The results of the verification should be filed with the Audit Report. On completion of the follow-up tasks, the Lead Auditor will arrange for a copy of the non-conformance close out report to be sent to the Auditee and any other persons to whom the original audit report was sent.

5.2.5. Step 5 – File audit records

Documents pertaining to the audit should be retained or destroyed in accordance with the management system(s) record procedure(s) and applicable statutory, regulatory and contractual requirements. Note the report forms part of the safety case evidence that supports the procured equipment.  

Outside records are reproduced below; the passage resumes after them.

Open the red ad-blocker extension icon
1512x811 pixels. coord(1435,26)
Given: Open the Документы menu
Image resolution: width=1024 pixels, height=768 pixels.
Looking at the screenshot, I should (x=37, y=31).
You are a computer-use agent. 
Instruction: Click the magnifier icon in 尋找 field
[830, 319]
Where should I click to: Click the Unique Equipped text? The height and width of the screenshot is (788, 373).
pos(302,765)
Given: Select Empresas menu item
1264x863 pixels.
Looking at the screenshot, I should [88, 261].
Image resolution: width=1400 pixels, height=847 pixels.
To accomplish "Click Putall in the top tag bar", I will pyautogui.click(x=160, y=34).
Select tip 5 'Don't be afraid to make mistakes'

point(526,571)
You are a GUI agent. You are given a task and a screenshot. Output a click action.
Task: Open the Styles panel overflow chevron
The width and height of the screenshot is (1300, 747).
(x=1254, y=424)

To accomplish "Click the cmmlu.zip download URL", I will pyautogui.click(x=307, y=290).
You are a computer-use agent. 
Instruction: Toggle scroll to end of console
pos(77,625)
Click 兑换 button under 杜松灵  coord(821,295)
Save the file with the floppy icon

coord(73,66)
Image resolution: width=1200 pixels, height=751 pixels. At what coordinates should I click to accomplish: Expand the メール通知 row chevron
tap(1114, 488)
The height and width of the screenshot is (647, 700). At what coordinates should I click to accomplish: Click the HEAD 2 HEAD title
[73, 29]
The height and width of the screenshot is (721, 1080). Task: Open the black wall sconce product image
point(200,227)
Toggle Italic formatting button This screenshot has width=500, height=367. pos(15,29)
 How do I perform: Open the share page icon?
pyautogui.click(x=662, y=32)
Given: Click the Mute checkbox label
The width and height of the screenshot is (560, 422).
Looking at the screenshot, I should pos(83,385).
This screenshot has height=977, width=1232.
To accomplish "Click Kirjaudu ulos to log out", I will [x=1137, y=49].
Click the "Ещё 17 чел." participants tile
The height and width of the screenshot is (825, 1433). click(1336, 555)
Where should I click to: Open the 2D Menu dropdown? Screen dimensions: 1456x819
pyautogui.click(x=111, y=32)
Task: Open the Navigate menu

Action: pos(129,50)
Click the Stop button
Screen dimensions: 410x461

5.2.6. Step 6 – Audit schedule review and update

On completion of Step 5 above, the Audit Schedule should be reviewed and where necessary modified.

5.3. Responsibilities

5.3.1. Procedure Management and Procedure Completion

The Lead Auditor is responsible for ensuring that this procedure is managed and completed. The Lead Auditor may delegate tasks to members of the Audit Team in regards to the management and completion of this procedure but retains overall responsibility.

5.4. When

This procedure should be conducted once the audit fieldwork phase has been completed.

5.5. Required Inputs

  1. Audit Plan;
  2. Audit Checklists;
  3. Non-conformance and Corrective Action Form(s), if relevant (partly complete);
  4. Team’s documentation relevant to the audit;
  5. Audit meeting records.

5.6. Required Outputs

  1. Audit Report (based on an approved Audit Report Template);
  2. Non-conformance and Corrective Action Form(s), if relevant – (fully completed).

5.7. Version Control

5.7.1. Version from 2.3 to 3.0 Uplift

Major uplift from the Acquisition System Guidance (ASG) to online version. POEMS has undergone major revision. Refer to the POEMS Transition Document for details.